Are Christians in America being persecuted for their faith? The answer to that question largely depends on what you mean by “persecution.”
When I was a high school student in the late 1970s, I helped to start a prayer group with some friends of mine during the lunch period. One of my teachers, who I knew was a Christian, offered his classroom during his lunch hour so that we could meet and pray together. It was only a handful of us, but we witnessed a number of remarkable things as a result of these prayer meetings.
Within a few months our meetings were shut down by the public high school principal. Now, the principal was not an atheist zealot. He was actually rather sympathetic to what we were trying to do. Rather, he was just loathe to engage in any controversy, fearing that some atheist parent might call him up or write an angry letter about “separation of church and state.” So off we were sent back to the noisy cafeteria for our Christian fellowship.
The whole thing seemed rather stupid to me.

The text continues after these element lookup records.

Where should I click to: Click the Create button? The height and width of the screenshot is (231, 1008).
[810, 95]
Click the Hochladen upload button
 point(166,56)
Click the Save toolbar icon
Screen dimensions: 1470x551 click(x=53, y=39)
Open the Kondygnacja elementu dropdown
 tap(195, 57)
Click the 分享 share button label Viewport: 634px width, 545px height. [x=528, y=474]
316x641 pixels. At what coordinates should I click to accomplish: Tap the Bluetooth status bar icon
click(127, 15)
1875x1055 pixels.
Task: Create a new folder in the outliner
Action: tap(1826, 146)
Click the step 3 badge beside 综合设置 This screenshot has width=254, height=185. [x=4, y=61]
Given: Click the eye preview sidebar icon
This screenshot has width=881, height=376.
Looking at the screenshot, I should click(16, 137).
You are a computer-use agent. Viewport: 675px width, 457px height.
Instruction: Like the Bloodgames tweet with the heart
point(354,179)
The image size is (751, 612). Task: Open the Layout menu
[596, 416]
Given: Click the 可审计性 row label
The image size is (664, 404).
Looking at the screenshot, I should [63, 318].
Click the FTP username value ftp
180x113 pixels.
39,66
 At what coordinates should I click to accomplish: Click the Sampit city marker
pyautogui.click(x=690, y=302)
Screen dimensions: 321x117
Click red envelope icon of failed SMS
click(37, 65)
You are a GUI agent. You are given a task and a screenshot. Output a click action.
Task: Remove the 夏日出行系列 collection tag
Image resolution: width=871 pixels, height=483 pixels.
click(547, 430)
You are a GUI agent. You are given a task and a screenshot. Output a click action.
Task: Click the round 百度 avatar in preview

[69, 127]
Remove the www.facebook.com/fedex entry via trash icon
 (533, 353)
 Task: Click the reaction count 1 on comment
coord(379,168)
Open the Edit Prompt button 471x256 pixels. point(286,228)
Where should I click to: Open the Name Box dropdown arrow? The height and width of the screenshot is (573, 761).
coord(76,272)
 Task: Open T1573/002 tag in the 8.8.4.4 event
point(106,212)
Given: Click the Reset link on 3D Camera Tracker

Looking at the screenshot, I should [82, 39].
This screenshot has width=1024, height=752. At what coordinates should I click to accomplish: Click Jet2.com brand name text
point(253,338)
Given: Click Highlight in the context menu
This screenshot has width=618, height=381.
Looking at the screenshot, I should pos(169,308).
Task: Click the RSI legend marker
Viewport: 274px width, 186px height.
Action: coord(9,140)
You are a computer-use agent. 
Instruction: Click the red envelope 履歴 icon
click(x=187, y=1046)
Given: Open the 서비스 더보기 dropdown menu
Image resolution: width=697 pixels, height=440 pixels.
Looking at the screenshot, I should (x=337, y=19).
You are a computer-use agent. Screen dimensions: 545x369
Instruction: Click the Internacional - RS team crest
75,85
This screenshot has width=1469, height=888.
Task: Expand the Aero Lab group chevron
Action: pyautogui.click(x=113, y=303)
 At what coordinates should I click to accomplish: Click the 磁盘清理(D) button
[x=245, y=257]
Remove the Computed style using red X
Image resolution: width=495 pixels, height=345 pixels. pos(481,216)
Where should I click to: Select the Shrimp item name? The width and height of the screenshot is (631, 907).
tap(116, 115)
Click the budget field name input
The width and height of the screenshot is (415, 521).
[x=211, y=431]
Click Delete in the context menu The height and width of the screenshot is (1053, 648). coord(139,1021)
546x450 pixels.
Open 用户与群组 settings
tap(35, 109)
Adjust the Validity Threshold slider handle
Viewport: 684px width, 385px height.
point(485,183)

Students during the lunch hour could get a pass to go to the library and read a book. In the days before the Commonwealth of Virginia lowered the age for restricting the purchase of tobacco products, kids could go outside to the smoking area and enjoy their nicotine habit. So you could go to a quiet place and read a book, or you could smoke your way to lung cancer and early death, but you were not allowed to meet in an unused classroom to engage in Christian prayer.
Go figure.
But was it persecution? Let me put it this way: The crackdown on our high school prayer sessions did not exactly exemplify the remarkable tradition of religious freedom that characterizes the best of the American experience. Our prayer meetings had been voluntary, student-led, and met in neutral space during the school day on a school-sanctioned break. But is it right to call its demise persecution? Well, it was inconvenient and annoying, but on the positive side having a prayer meeting shut down was sort of like a “badge of honor.” Merriam-Webster defines “persecute” as “to treat someone cruelly or unfairly especially because of race or religious or political beliefs,” so in some sense, interfering with a bunch of teenagers talking to God might qualify. But frankly, my lunchtime restriction was nothing compared to the life threatening treatment of Iraqi Christians fleeing for their lives for the past ten years.
You have to put things in perspective.
Nevertheless, a film released in the summer of 2014 plays on the theme of “persecution” in America. Is this something indicative of what is happening now, or is it a prophetic glimpse of what might eventually happen to Christians in America in the future? … Or is it just a bunch of nonsense?
Many cultural critics have dismissed the film as simply feeding into a Christian fantasy with an overtly political agenda. I was intrigued by one such negative film review by Candida Moss, a professor of New Testament and Early Christianity at the University of Notre Dame. As she puts it, Christian claims of persecution in America are so “middle school.”